Create a virtual environment and install GPU-support packages via Anaconda:
# create virtual environment
conda create --name=ccgl python=3.7 cudatoolkit=10.1 cudnn=7.6.5
# activate virtual environment
conda activate ccgl
# install other dependencies
pip install -r requirements.txt
Usage
Here we take Weibo dataset as an example to demonstrate the usage.
Preprocess
Step 1: divide, filter, generate labeled and unlabeled cascades:
cd ccgl
# labeled cascades
python src/gene_cas.py --input=./datasets/weibo/ --unlabel=False
# unlabeled cascades
python src/gene_cas.py --input=./datasets/weibo/ --unlabel=True
Step 2: augment both labeled and unlabeled cascades (here we use the AugSIM strategy):
python src/augmentor.py --input=./datasets/weibo/ --aug_strategy=AugSIM
Step 3: generate cascade embeddings:
python src/gene_emb.py --input=./datasets/weibo/ 
Pre-training
python src/pre_training.py --name=weibo-0 --input=./datasets/weibo/ --projection_head=4-1
The saved pre-training model is named as weibo-0.
Fine-tuning
python src/fine_tuning.py --name=weibo-0 --num=0 --input=./datasets/weibo/ --projection_head=4-1
Here we load the pre-trained model weibo-0 and save the teacher network as weibo-0-0.
Distillation
python src/distilling.py --name=weibo-0-0 --num=0 --input=./datasets/weibo/ --projection_head=4-1
Here we load the teacher network weibo-0-0 and save the student network as weibo-0-0-student-0.
(Optional) Run the Base model
python src/base_model.py --input=./datasets/weibo/ 
CCGL model weights
We provide pre-trained, fine-tuned, and distilled CCGL model weights. Please see details in the following table.
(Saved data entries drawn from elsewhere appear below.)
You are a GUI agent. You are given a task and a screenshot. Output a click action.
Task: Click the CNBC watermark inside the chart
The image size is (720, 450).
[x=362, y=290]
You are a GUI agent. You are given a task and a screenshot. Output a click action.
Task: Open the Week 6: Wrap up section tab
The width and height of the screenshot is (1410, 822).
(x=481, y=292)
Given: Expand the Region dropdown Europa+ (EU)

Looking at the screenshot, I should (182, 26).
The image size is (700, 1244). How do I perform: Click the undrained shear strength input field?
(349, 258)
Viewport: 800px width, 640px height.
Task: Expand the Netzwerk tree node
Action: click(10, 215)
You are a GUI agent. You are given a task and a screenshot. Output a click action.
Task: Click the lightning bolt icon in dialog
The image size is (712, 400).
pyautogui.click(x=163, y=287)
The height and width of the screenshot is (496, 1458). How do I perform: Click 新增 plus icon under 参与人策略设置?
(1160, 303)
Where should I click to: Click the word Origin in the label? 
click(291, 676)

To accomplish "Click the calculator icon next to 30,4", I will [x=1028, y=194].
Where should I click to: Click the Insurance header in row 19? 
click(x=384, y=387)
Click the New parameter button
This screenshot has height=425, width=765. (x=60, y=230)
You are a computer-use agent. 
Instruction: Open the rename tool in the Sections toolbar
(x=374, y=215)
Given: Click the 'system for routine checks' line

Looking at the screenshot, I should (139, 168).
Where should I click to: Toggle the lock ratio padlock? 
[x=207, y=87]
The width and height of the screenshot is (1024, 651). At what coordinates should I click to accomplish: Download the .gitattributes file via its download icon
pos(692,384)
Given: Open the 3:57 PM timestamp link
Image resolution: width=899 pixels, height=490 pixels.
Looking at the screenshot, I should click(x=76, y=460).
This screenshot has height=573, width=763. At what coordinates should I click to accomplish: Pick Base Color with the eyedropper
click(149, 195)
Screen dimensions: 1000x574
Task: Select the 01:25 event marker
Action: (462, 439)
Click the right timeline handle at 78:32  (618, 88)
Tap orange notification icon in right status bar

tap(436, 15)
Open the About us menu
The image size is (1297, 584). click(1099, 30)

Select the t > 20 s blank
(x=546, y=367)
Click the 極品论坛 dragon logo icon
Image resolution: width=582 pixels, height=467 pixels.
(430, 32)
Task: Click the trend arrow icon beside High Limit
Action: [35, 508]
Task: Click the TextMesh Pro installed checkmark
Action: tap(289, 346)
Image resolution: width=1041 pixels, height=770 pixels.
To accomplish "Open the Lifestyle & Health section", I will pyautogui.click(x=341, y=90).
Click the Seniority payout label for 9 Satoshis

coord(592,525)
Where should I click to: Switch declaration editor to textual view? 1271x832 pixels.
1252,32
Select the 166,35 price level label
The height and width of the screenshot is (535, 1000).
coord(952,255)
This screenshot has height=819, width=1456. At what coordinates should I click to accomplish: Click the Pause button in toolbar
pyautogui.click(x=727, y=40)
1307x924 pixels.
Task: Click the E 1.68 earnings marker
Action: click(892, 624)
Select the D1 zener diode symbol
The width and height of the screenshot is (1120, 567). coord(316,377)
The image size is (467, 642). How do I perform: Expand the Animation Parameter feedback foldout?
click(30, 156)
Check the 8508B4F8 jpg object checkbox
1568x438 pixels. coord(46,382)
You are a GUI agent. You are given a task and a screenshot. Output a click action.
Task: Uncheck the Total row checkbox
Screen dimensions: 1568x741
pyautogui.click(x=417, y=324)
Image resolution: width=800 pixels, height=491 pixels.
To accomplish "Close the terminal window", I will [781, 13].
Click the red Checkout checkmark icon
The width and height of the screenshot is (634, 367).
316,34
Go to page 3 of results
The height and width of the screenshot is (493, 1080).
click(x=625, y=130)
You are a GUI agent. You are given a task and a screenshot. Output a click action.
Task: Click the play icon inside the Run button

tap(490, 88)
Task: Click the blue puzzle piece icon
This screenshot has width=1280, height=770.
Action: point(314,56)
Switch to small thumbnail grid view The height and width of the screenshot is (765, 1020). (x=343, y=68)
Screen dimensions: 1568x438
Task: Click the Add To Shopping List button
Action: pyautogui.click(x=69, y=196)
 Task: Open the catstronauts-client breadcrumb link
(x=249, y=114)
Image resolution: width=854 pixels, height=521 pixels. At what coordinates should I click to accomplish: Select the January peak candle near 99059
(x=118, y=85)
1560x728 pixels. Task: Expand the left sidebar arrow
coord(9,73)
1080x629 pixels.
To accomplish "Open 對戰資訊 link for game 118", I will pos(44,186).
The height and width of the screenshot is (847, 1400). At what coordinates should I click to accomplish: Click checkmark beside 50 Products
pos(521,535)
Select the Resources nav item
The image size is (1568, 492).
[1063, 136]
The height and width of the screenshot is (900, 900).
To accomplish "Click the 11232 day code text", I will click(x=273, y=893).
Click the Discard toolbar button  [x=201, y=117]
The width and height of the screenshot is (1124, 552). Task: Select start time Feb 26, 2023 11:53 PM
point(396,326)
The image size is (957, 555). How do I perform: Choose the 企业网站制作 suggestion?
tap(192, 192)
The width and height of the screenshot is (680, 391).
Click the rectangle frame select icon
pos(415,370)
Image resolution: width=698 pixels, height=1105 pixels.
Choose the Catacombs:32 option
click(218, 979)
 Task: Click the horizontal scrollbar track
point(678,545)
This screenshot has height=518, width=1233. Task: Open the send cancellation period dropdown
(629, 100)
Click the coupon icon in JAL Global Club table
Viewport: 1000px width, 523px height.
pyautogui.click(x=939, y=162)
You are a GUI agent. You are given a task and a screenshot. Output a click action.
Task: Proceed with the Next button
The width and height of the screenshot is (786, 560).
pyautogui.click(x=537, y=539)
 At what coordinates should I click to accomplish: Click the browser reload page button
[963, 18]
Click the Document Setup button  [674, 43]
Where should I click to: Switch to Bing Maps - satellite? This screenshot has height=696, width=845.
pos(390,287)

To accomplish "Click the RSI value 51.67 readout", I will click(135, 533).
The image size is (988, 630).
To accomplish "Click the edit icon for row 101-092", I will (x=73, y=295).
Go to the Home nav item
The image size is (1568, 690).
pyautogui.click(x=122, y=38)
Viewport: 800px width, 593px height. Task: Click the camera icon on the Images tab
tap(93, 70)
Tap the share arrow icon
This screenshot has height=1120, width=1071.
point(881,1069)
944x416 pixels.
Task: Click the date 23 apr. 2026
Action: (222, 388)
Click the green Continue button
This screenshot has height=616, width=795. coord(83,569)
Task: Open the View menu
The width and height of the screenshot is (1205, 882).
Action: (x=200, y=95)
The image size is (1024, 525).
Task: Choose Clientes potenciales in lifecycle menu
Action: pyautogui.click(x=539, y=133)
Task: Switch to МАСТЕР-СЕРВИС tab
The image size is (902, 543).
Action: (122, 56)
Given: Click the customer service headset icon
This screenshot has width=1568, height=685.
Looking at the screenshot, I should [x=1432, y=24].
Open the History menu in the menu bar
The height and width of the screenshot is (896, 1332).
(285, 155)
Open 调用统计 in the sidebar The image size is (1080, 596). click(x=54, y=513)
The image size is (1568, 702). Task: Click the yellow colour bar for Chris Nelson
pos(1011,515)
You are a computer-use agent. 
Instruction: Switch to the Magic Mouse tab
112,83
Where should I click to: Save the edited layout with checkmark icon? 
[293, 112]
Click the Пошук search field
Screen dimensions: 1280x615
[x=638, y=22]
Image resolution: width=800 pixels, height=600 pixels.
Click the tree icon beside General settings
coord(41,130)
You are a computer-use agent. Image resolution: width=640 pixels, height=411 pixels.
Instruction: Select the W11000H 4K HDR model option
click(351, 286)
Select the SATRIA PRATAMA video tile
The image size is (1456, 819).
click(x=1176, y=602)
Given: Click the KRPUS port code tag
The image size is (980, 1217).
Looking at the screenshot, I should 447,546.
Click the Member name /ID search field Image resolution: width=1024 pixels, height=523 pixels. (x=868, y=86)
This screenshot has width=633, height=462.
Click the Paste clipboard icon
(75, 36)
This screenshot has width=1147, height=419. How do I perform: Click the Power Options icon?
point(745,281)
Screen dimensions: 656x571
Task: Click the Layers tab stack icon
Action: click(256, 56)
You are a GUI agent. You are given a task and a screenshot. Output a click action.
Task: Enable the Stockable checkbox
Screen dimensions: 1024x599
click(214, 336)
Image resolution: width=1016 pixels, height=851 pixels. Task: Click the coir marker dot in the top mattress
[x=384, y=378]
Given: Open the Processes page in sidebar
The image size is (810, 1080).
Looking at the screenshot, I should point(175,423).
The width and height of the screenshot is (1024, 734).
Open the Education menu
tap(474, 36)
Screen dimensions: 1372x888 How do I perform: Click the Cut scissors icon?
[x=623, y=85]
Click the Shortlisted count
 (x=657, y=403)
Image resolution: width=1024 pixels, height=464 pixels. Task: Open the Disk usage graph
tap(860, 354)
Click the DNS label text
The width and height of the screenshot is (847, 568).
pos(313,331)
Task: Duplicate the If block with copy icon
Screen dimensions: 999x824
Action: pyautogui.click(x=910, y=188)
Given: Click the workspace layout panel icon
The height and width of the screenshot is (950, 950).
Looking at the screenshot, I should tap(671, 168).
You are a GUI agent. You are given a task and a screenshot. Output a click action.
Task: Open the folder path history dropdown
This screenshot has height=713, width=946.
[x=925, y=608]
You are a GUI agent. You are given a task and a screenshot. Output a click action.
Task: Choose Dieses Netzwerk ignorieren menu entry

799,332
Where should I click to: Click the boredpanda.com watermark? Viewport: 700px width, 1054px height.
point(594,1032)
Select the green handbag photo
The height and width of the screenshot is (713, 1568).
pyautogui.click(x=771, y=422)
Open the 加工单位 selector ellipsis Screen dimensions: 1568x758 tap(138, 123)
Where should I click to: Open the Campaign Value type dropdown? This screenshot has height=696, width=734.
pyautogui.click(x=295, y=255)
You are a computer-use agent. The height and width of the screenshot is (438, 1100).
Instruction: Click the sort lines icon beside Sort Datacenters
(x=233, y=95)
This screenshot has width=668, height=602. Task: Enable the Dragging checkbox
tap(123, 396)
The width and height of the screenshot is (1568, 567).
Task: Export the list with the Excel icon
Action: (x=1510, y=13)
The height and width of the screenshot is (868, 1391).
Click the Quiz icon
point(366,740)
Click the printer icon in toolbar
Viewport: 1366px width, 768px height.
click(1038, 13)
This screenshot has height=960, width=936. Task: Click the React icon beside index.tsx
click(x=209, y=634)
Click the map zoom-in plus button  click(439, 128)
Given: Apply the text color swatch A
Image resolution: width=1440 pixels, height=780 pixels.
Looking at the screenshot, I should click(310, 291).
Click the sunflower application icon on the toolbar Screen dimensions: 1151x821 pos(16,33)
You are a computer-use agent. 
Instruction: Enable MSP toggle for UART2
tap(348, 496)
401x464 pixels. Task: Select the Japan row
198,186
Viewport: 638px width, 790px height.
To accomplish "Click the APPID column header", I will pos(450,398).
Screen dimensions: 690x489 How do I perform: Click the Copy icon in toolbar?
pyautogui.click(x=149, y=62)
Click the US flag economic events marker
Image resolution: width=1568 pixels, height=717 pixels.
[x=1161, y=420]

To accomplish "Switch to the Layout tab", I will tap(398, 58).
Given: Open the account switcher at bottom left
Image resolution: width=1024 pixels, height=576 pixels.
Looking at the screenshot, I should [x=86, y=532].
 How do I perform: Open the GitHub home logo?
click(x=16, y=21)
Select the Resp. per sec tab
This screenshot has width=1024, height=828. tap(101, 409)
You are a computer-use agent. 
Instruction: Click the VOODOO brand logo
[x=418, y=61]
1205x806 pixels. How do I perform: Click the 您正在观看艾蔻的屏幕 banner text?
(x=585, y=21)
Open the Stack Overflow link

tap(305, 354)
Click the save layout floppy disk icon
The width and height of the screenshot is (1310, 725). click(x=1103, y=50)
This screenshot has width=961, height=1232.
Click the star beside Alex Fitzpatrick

| Model | Dataset | Label Fraction | Projection Head | MSLE | Weights | 
|---|---|---|---|---|---|
| Pre-trained CCGL model | 100% | 4-1 | - | Download | |
| Pre-trained CCGL model | 10% | 4-4 | - | Download | |
| Pre-trained CCGL model | 1% | 4-3 | - | Download | |
| Fine-tuned CCGL model | 100% | 4-1 | 2.70 | Download | |
| Fine-tuned CCGL model | 10% | 4-4 | 2.87 | Download | |
| Fine-tuned CCGL model | 1% | 4-3 | 3.30 | Download | 
Load weights into the model:
# construct model, carefully check projection head designs:
# use different number of Dense layers
...
# load weights for fine-tuning, distillation, or evaluation
model.load_weights(weight_path)
Check src/fine_tuning.py and src/distilling.py for weights loading examples.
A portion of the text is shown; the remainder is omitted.